- _WORK REQUIRED_
Word for word, copy the lines from the one with "Task: Click the descending" to the last line of the data below, counting both, and keep every picture out.

Stored records:
= Beginning of Section =

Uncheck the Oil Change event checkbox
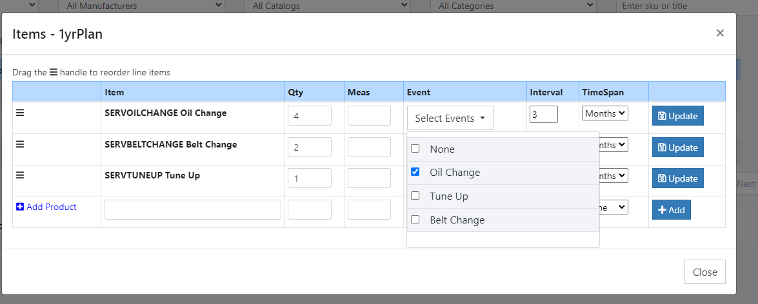The height and width of the screenshot is (304, 758). pos(415,172)
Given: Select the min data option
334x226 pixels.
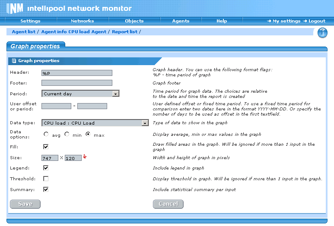Looking at the screenshot, I should [x=67, y=135].
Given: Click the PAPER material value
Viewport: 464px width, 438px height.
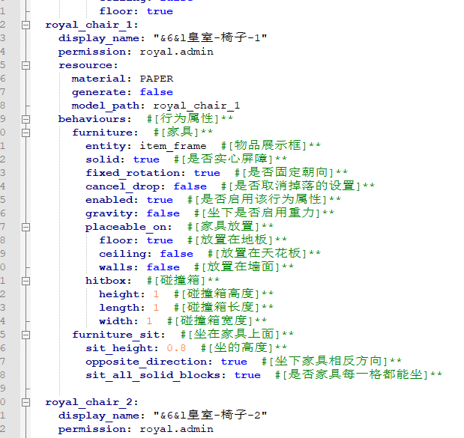Looking at the screenshot, I should 156,79.
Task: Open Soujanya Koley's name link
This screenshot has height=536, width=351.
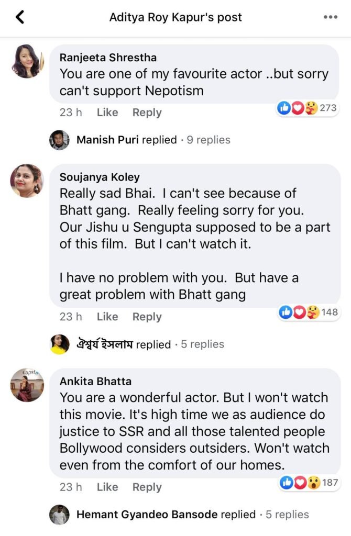Action: click(100, 177)
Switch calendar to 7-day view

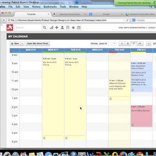click(133, 44)
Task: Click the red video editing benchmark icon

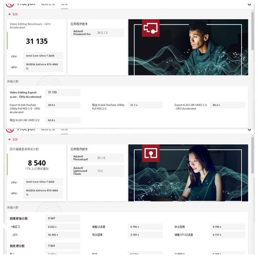Action: 150,28
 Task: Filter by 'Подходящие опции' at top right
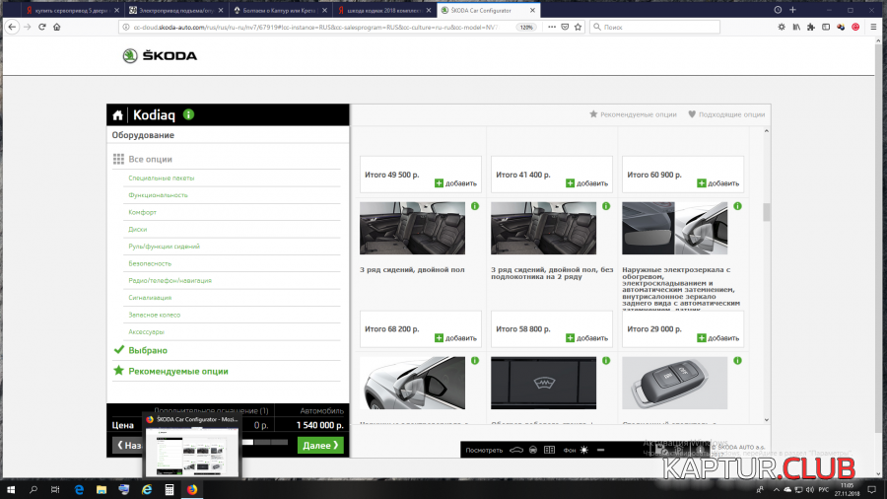click(726, 114)
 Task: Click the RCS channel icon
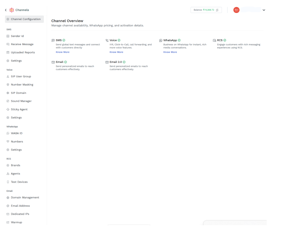[215, 40]
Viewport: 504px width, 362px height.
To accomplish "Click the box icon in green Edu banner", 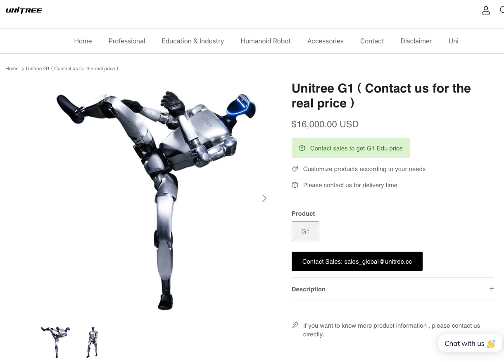I will point(302,148).
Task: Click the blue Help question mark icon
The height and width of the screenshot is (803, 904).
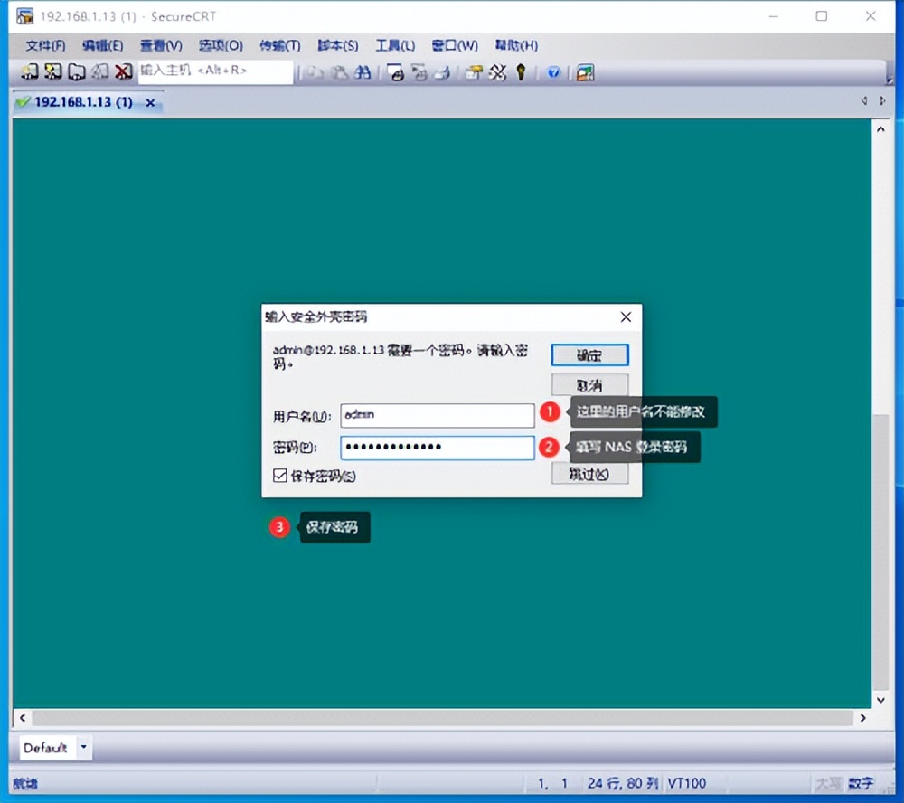Action: (554, 73)
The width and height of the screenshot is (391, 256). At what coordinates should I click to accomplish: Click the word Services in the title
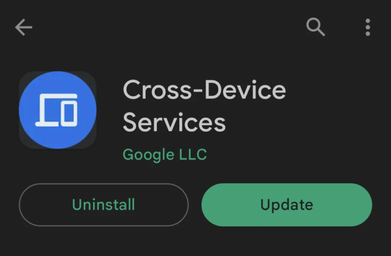coord(174,123)
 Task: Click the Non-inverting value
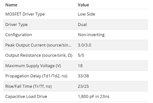[91, 35]
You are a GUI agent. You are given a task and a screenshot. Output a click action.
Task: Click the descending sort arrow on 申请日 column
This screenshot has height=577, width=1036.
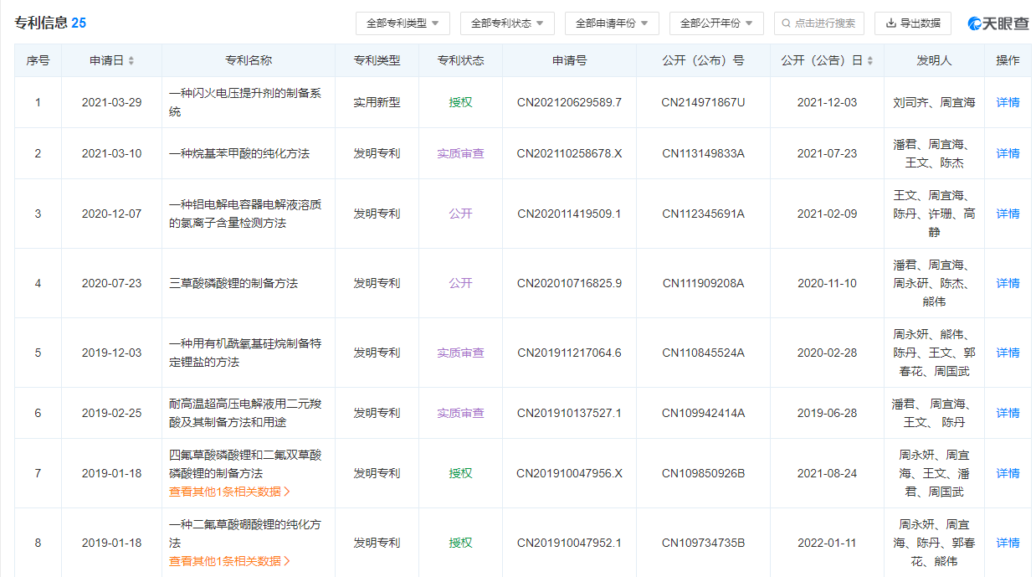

= End of Section =

- _RESULT_
Task: Click the descending sort arrow on 申请日 column
This screenshot has height=577, width=1036.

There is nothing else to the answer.